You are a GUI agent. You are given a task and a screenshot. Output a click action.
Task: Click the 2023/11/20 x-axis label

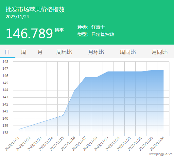pyautogui.click(x=113, y=144)
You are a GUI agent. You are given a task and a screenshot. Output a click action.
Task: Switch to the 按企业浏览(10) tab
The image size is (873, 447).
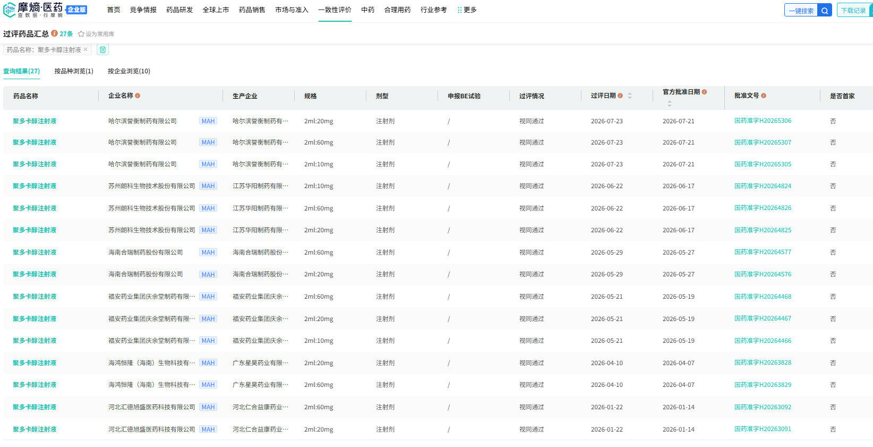click(129, 71)
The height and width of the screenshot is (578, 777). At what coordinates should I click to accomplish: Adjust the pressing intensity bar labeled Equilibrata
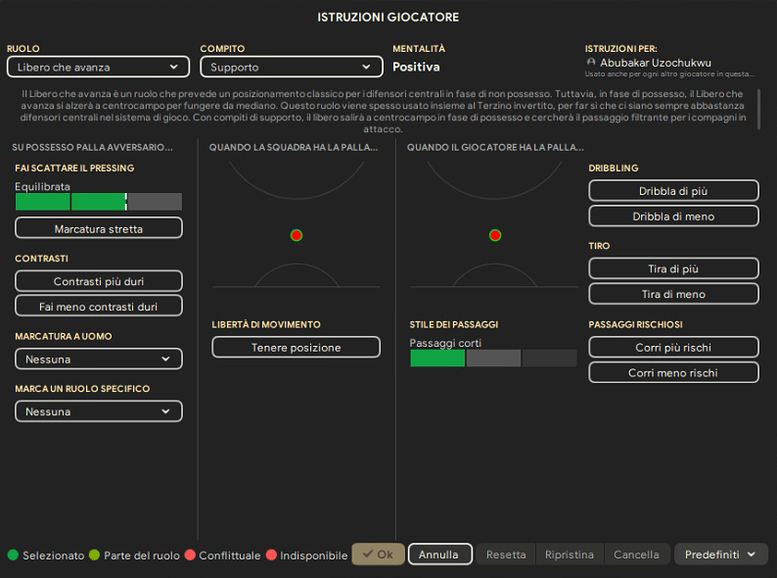(99, 202)
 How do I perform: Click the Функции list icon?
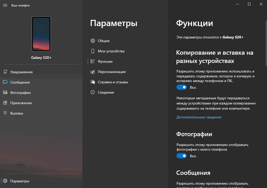click(x=93, y=61)
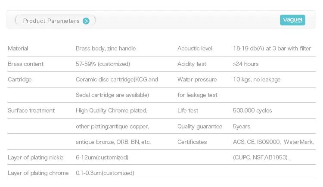Select the Quality guarantee label
The height and width of the screenshot is (187, 323).
click(200, 126)
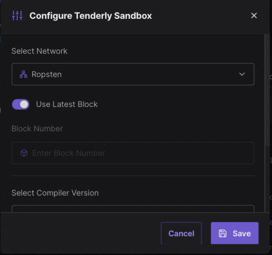Focus the Enter Block Number field
This screenshot has width=272, height=255.
click(x=133, y=153)
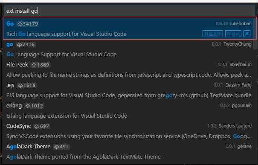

══════════════════════════════

Word for word, quote the lines above. Omit the pictures.

You are a GUI agent. You are given a task and a screenshot. Output a click action.
Task: Click the 2023/11/20 x-axis label

pyautogui.click(x=113, y=144)
You are a GUI agent. You are given a task and a screenshot. Output a click action.
Task: Switch to the 按企业浏览(10) tab
The image size is (873, 447).
click(129, 71)
The height and width of the screenshot is (578, 777). At what coordinates should I click to accomplish: Adjust the pressing intensity bar labeled Equilibrata
(99, 202)
 How do I perform: Click the Функции list icon?
click(x=93, y=61)
Select the Quality guarantee label
The height and width of the screenshot is (187, 323).
click(200, 126)
Focus the Enter Block Number field
This screenshot has width=272, height=255.
click(x=133, y=153)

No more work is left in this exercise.